Indeed, in part this is because United are United, the entity that continues to feed the cycle, a major institution that must always be producing the big feelings. But also, in part this is a seasonal affliction, a swing of judgment most visibly and cruelly glimpsed at this season, roughly four weeks after the transfer market shut. All summer long we have been coveting footballers, praising them, drooling over them. Now, only a handful of games later, many of those very players are already being dismissed as broken goods. Is it time to be concerned about a new signing? Did Arsenal actually need their striker necessary? What was the point of another expensive buy?

The Bigger Picture

It seems fitting that he meets their rivals on the weekend: a team at once 13 months unbeaten at home in the Premier League and somehow in their own state of perceived turmoil, like filing a missing person’s report on someone who popped to the store 30 minutes ago. Defensively suspect. Mohamed Salah past his prime. The striker waste of money. Arne Slot bald.

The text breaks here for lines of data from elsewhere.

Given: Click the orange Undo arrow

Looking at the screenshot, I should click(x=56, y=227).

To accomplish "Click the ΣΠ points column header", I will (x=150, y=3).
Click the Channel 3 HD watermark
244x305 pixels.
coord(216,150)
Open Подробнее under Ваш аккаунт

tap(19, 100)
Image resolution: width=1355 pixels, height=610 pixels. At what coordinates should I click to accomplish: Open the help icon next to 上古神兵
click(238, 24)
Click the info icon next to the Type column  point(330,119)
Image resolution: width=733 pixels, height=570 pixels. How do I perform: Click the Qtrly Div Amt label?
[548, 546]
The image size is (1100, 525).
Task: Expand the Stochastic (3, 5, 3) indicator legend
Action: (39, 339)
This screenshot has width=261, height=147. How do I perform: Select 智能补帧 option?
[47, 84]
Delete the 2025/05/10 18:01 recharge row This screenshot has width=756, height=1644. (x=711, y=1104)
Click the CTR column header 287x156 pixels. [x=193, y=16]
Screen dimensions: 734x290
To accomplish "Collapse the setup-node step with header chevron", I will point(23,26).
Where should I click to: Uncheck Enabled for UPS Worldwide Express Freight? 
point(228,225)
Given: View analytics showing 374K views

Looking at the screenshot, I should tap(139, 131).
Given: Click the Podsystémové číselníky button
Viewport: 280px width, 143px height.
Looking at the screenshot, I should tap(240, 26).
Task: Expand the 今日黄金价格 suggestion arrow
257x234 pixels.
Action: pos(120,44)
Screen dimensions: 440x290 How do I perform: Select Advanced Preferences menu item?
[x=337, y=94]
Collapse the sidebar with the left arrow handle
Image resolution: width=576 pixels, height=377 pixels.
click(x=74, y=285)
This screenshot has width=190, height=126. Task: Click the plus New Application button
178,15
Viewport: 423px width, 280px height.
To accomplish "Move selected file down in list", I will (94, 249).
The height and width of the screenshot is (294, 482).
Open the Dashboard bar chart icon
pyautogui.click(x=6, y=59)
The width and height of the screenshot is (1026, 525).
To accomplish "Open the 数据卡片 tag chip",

Perhaps we have not yet quite grasped the way the narrative of football has started to replace football the actual game, to influence the way we view it, an whole competition repivoted around discussion topics and immediate responses, something that happens in the background while we scroll through our devices, unable to detach from the constant flow of opinions and further hot takes. Perhaps Sesko taking the hit right now. However, everyone is losing a part of the experience here.

Mallory Bell
Mallory Bell

Elara is a science writer and astronomer with a passion for unraveling cosmic mysteries and sharing insights with readers worldwide.